◆ About this exercise ◆
A complete and exact copy of the data below is the task.

◆ Supplied material ◆
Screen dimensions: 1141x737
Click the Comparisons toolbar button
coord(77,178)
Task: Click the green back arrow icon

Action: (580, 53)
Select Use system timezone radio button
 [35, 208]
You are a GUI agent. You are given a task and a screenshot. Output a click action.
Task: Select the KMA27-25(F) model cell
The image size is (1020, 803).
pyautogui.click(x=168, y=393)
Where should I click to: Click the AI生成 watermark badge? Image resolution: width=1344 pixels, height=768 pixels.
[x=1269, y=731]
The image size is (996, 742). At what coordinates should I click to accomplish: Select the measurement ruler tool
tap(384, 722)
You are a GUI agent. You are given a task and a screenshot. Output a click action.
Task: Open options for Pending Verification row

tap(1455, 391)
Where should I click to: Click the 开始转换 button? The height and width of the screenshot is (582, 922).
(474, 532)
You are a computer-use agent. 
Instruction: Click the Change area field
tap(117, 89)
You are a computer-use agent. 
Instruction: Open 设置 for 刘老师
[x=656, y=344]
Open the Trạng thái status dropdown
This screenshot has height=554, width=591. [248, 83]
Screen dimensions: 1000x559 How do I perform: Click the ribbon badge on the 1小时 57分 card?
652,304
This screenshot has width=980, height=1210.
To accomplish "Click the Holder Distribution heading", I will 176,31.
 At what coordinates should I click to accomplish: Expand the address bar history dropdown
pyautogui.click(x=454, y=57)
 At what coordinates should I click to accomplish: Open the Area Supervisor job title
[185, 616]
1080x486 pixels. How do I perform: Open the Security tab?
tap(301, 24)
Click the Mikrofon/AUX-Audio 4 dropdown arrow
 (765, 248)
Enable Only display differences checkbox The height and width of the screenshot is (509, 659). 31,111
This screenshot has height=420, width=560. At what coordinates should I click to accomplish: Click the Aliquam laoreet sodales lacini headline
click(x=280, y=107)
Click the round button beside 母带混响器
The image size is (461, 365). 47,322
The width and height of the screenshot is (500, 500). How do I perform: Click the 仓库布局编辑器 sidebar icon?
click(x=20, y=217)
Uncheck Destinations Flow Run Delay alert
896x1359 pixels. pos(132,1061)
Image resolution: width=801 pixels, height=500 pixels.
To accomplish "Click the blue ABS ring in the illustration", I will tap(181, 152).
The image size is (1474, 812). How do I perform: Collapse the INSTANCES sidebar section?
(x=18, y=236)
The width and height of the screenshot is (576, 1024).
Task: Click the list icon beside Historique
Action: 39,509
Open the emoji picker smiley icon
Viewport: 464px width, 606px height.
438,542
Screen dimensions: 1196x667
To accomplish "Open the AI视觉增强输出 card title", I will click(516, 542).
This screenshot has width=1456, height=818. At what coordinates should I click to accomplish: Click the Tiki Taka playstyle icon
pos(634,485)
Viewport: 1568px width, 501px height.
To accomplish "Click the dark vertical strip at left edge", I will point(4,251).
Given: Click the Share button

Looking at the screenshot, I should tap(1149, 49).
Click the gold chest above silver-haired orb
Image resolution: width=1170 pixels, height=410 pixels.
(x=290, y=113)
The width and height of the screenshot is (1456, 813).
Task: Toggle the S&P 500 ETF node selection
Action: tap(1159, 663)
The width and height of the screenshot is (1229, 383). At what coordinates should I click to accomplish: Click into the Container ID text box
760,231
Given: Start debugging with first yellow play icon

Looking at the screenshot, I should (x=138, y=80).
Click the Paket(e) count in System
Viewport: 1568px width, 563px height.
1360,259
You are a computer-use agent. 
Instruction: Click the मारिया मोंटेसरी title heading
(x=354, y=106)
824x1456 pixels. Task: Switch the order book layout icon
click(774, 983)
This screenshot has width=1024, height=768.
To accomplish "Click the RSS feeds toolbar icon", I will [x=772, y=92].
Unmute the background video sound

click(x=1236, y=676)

◆ Result of this exercise ◆
Screen dimensions: 1141x737
Click the Comparisons toolbar button
coord(77,178)
Task: Click the green back arrow icon

Action: (580, 53)
Select Use system timezone radio button
 [35, 208]
You are a GUI agent. You are given a task and a screenshot. Output a click action.
Task: Select the KMA27-25(F) model cell
The image size is (1020, 803).
pyautogui.click(x=168, y=393)
Where should I click to: Click the AI生成 watermark badge? Image resolution: width=1344 pixels, height=768 pixels.
[x=1269, y=731]
The image size is (996, 742). At what coordinates should I click to accomplish: Select the measurement ruler tool
tap(384, 722)
You are a GUI agent. You are given a task and a screenshot. Output a click action.
Task: Open options for Pending Verification row

tap(1455, 391)
Where should I click to: Click the 开始转换 button? The height and width of the screenshot is (582, 922).
(474, 532)
You are a computer-use agent. 
Instruction: Click the Change area field
tap(117, 89)
You are a computer-use agent. 
Instruction: Open 设置 for 刘老师
[x=656, y=344]
Open the Trạng thái status dropdown
This screenshot has height=554, width=591. [248, 83]
Screen dimensions: 1000x559 How do I perform: Click the ribbon badge on the 1小时 57分 card?
652,304
This screenshot has width=980, height=1210.
To accomplish "Click the Holder Distribution heading", I will 176,31.
 At what coordinates should I click to accomplish: Expand the address bar history dropdown
pyautogui.click(x=454, y=57)
 At what coordinates should I click to accomplish: Open the Area Supervisor job title
[185, 616]
1080x486 pixels. How do I perform: Open the Security tab?
tap(301, 24)
Click the Mikrofon/AUX-Audio 4 dropdown arrow
 (765, 248)
Enable Only display differences checkbox The height and width of the screenshot is (509, 659). 31,111
This screenshot has height=420, width=560. At what coordinates should I click to accomplish: Click the Aliquam laoreet sodales lacini headline
click(x=280, y=107)
Click the round button beside 母带混响器
The image size is (461, 365). 47,322
The width and height of the screenshot is (500, 500). How do I perform: Click the 仓库布局编辑器 sidebar icon?
click(x=20, y=217)
Uncheck Destinations Flow Run Delay alert
896x1359 pixels. pos(132,1061)
Image resolution: width=801 pixels, height=500 pixels.
To accomplish "Click the blue ABS ring in the illustration", I will tap(181, 152).
The image size is (1474, 812). How do I perform: Collapse the INSTANCES sidebar section?
(x=18, y=236)
The width and height of the screenshot is (576, 1024).
Task: Click the list icon beside Historique
Action: 39,509
Open the emoji picker smiley icon
Viewport: 464px width, 606px height.
438,542
Screen dimensions: 1196x667
To accomplish "Open the AI视觉增强输出 card title", I will click(516, 542).
This screenshot has width=1456, height=818. At what coordinates should I click to accomplish: Click the Tiki Taka playstyle icon
pos(634,485)
Viewport: 1568px width, 501px height.
To accomplish "Click the dark vertical strip at left edge", I will point(4,251).
Given: Click the Share button

Looking at the screenshot, I should tap(1149, 49).
Click the gold chest above silver-haired orb
Image resolution: width=1170 pixels, height=410 pixels.
(x=290, y=113)
The width and height of the screenshot is (1456, 813).
Task: Toggle the S&P 500 ETF node selection
Action: tap(1159, 663)
The width and height of the screenshot is (1229, 383). At what coordinates should I click to accomplish: Click into the Container ID text box
760,231
Given: Start debugging with first yellow play icon

Looking at the screenshot, I should (x=138, y=80).
Click the Paket(e) count in System
Viewport: 1568px width, 563px height.
1360,259
You are a computer-use agent. 
Instruction: Click the मारिया मोंटेसरी title heading
(x=354, y=106)
824x1456 pixels. Task: Switch the order book layout icon
click(774, 983)
This screenshot has width=1024, height=768.
To accomplish "Click the RSS feeds toolbar icon", I will [x=772, y=92].
Unmute the background video sound

click(x=1236, y=676)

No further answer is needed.